Welcome to CCA-Zoo, your one-stop-shop for Canonical Correlation Analysis (CCA) algorithms. Over the last couple of decades a ‘zoo’ of different extensions of CCA have been proposed in academia. We leverage modern computational methods, to make it quick and easy to apply these algorithms to real-world multi-view data.

Why CCA-Zoo?

Comprehensive: From traditional linear CCA to deep learning versions like Deep CCA, CCA-Zoo offers an extensive range of algorithms.
User-Friendly: With an intuitive API design, even newcomers can swiftly familiarize themselves with CCA concepts.
Performance: Leveraging the power of Python and efficient computational libraries, CCA-Zoo ensures robust and speedy analysis.
Active Community: Being open-source, CCA-Zoo thrives on community contributions, making it ever-evolving and up-to-date.

What is CCA?

Canonical Correlation Analysis (CCA) is a technique used to understand the structure of correlations between two or more views of data. CCA is usually defined by finding transformations to apply to each view of the data such that the (lower dimensional) transformed variables are maximally correlated. However, CCA has many other equivalent formulations, e.g. as a latent variable model, which may be more appropriate depending on your situation.

There are two main ways that classical CCA is used in practice. Either one is interested in the lower dimensional transformed variables and uses them as inputs to a downstream task (such as classification, clustering, or non-linear dimension reduction); alternatively, one may be more intereted in interpreting the transformation themselves to better understand the joint distribution of the data.
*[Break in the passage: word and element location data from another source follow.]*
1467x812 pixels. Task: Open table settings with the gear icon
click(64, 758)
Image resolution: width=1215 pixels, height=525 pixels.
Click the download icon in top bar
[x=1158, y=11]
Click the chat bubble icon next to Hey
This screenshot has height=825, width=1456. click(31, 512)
We try to provide a comprehensive framework making all such interpretations straightforward.

We mentioned that there were many modern extensions of CCA; notably to regularised, non-linear, and probabilistic settings. Generally these extensions are each derived from a particular formulation of CCA, and it becomes important which particular formulation is used for interpretation. We try to include brief descriptions of where these extensions come from and how they are best used in practice.
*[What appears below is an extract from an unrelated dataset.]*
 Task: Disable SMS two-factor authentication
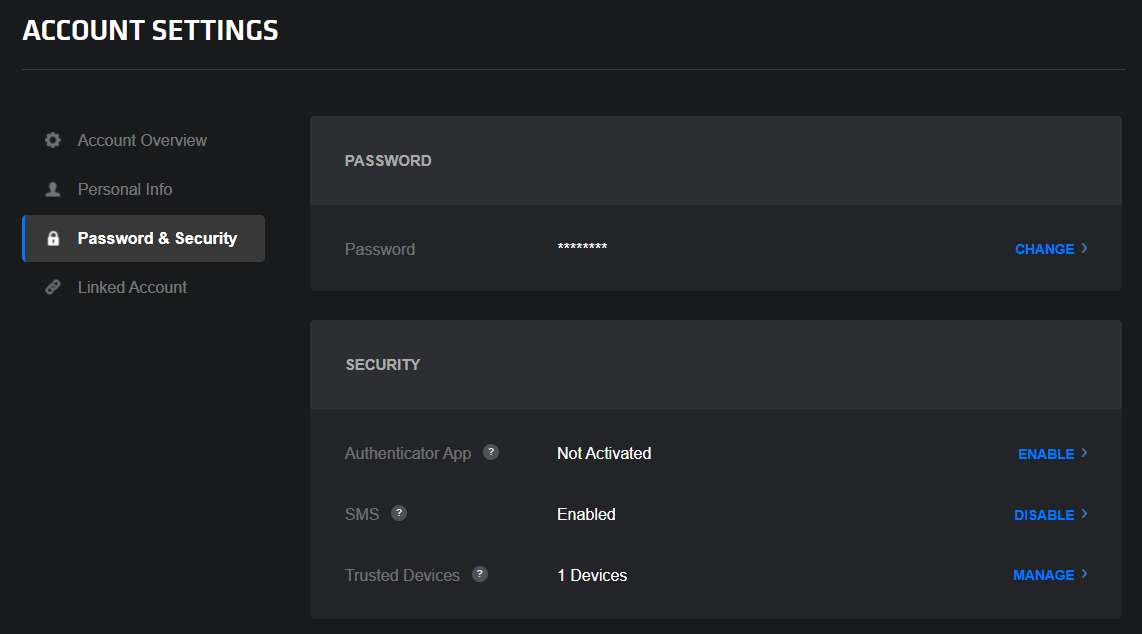pyautogui.click(x=1042, y=514)
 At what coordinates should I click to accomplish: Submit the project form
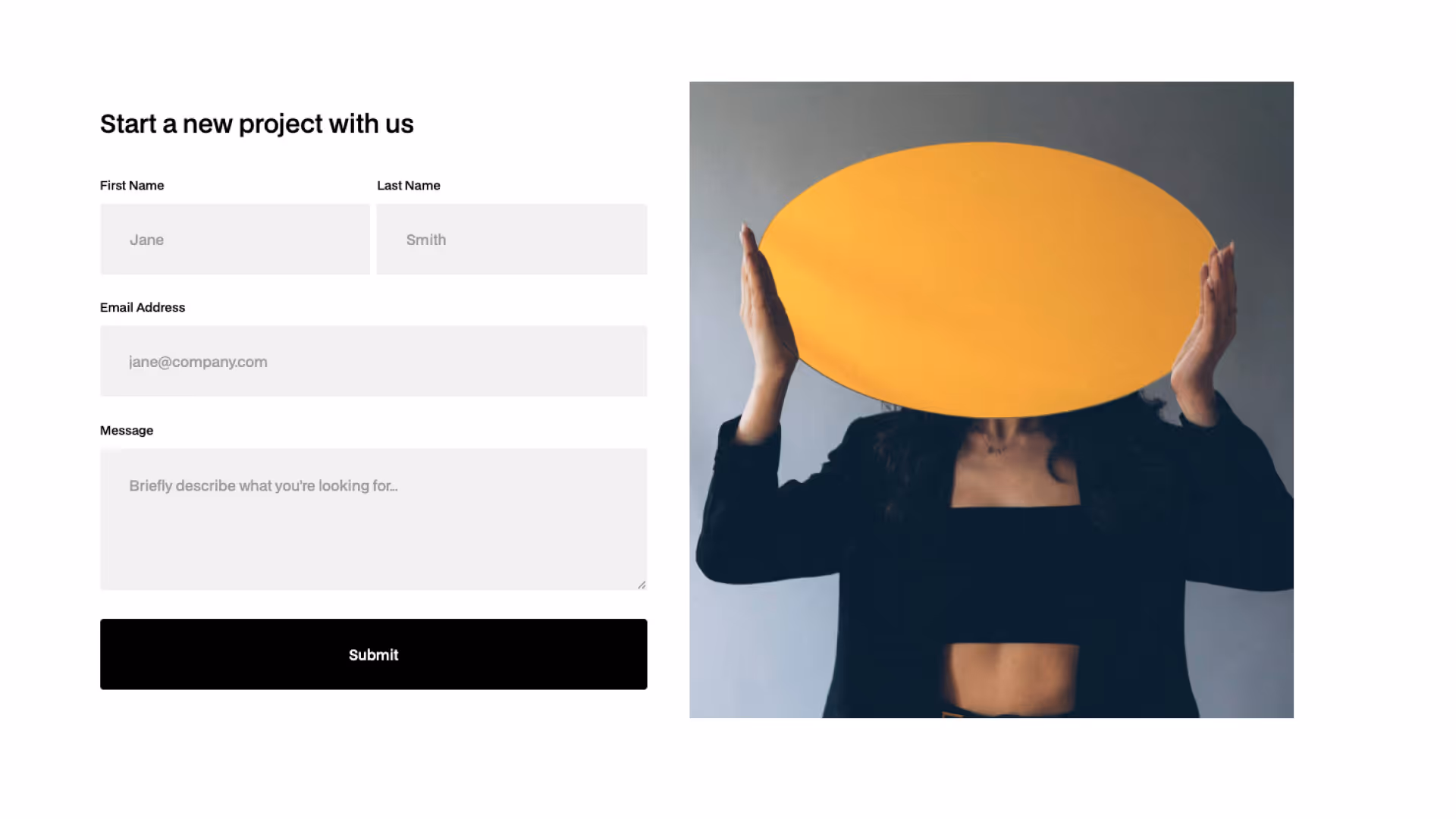tap(374, 654)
Definitions and Conventions

Classical Population CCA

First, we formalize the (classical, two-view) population CCA problem, using careful mathematical notation.

Suppose we have two random variables, \(X,Y\) taking values in \(\mathbb{R}^p,\mathbb{R}^q\) respectively with joint covariance partitioned as:

\[\begin{split}\Sigma = \left(\begin{array}{cc} \Sigma_{xx} & \Sigma_{x y} \\ \Sigma_{y x} & \Sigma_{yy} \end{array}\right)\end{split}\]
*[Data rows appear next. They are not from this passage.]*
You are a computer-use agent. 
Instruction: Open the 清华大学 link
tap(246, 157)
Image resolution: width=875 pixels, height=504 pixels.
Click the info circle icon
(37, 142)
CCA finds successive vectors \(\mathbf{u}_k \in \mathbb{R}^p, \mathbf{v}_k \in \mathbb{R}^q\) for \(k=1,\dots,K \leq \min(p,q)\) solving:

\[\begin{split}\begin{align*} \underset{u \in \mathbb{R}^{p}, v \in \mathbb{R}^{q}}{\operatorname{maximize}}\, u^\top \Sigma_{x y} v \\ \text{subject to }& u^\top \Sigma_{xx} u \leq 1,\: v^\top \Sigma_{yy} v \leq 1,\\ &u^\top \Sigma_{xx} u_j= v^\top \Sigma_{yy} v_j =0 \text{ for } 1 \leq j \leq k-1 . \end{align*}\end{split}\]

In particular, the \(k^\text{th}\) pair maximizes \(\operatorname{Cor}(u_k^\top X, v_k^\top Y)\) subject to the orthogonality constraints.

We call the optimal value \(\rho_k\) the \(k^\text{th}\) canonical correlation, call \(u_k,v_k\) the \(k^\text{th}\) pair of canonical directions, or simply weights, and call the transformed variables \(u_k^\top X, v_k^\top Y\) the first pair of canonical variates. The quantities \(\Sigma_{xx} u_k,\Sigma_{yy} v_k\) will also be important; we will refer to these as canonical loading vectors, or simply loadings.

\[\Sigma_{xx} u_k = (\operatorname{Cov}(X_j, X^T u_k))_{j=1}^p, \quad \Sigma_{yy} v_k = (\operatorname{Cov}(Y_j, Y^T v_k))_{j=1}^q\]

We also define the \(k^th\) set of structure correlations as:

\[(\operatorname{Corr}(X_j, X^T u_k))_{j=1}^p, \quad \Sigma_{yy} v_k = (\operatorname{Corr}(Y_j, Y^T v_k))_{j=1}^q\]

Some notes:

The canonical correlations are unique, but the weights and loadings are not unique in general.
We can extend the \((u_k)_k,(v_k)_k\) to bases of \(\mathbb{R}^p,\mathbb{R}^q\) respectively.
For clarity, we shall always refer to the components of the original \(X,Y\) as variables, and to the transformed variables as (canonical) variates.